Spend Matters welcomes this guest post from Loraine Hudson, market analyst at Mintec.
The U.S. ranks as the No. 1 sugar consumer in the world. With consumption equalling around 46 kilograms of sugar per person per year, that’s over 8.5 kilgrams more per person per year than the second largest consumer, Germany. With all of this sugar in the average American diet, the price of this sweet commodity is something to watch — especially now, as sugar prices have been rising since the start of the year and have reached a four-year high.
Global consumption of sugar has been rising at a faster rate than the population, meaning we are eating more sugar per person. Since 2000, the global population has risen by just under 21%, whereas the consumption of sugar has risen by 34%. In 2016/17, global sugar production will not been able to meet demand, causing concern over supply and rising prices.

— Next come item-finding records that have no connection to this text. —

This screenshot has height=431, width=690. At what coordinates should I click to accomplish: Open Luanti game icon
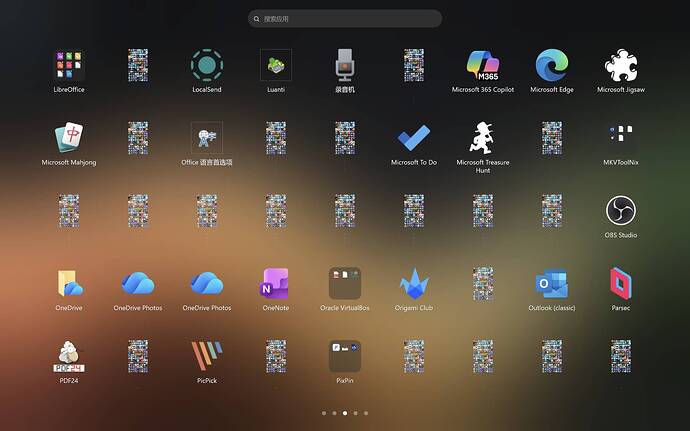276,65
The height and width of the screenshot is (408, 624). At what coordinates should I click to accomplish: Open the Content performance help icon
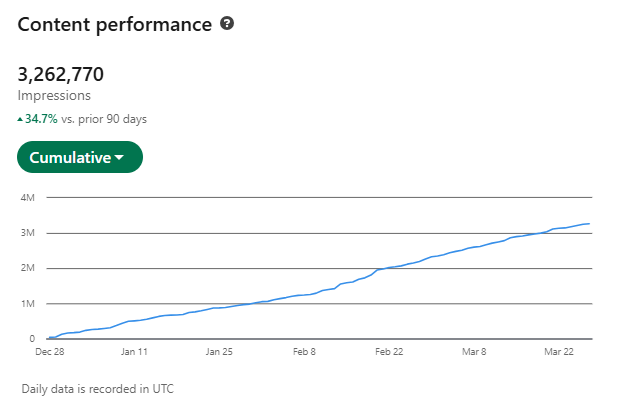pyautogui.click(x=227, y=24)
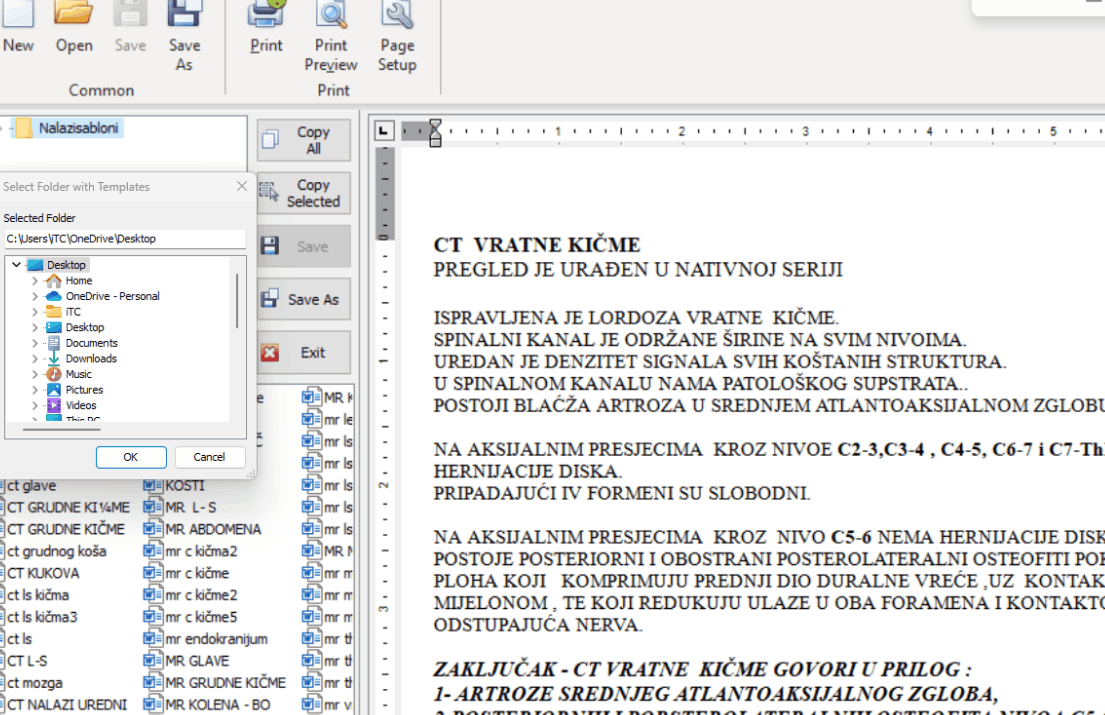Click the ruler tab-type selector box
The height and width of the screenshot is (715, 1105).
[384, 131]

Reduced planting in Brazil in 2015, combined with the onset of El Niño conditions (resulting in drier than normal conditions), reduced production in 2016 in both Brazil and India. The dry weather reduced the sugar content within the canes and hence lower yields were seen. Consequently, global production is forecast to fall by 3% year-over-year to 169.3 million tonnes. With consumption forecast to rise by 1% year-over-year to 173.6 million tonnes, the global market is expected to experience a supply deficit for the second consecutive season. However, ending stocks can absorb this deficit, following an oversupply in the market for five consecutive years to 2015/16. Lower supply, with currency effects thrown in, has led to a 40% price rise since the start of the year.
The Brazilian real has rallied 20% against the U.S. dollar since the start of 2016. This makes exports of sugar, which is mainly traded in dollars, less attractive in the local currency, resulting in Brazilian farmers holding onto their stocks rather than selling it — causing a temporary shortage of supply. As Brazil is one of the major exporters of sugar to the U.S., and the largest exporter globally, changes in the real affect global prices.
Looking forward, we can expect sugar prices to remain high for the time being. Furthermore, with the possibility of La Niña replacing El Niño toward the end of the year, which can lead to heavier monsoons in India and drier than normal conditions in Brazil, the effects of this phenomenon could see production continue to decline next year.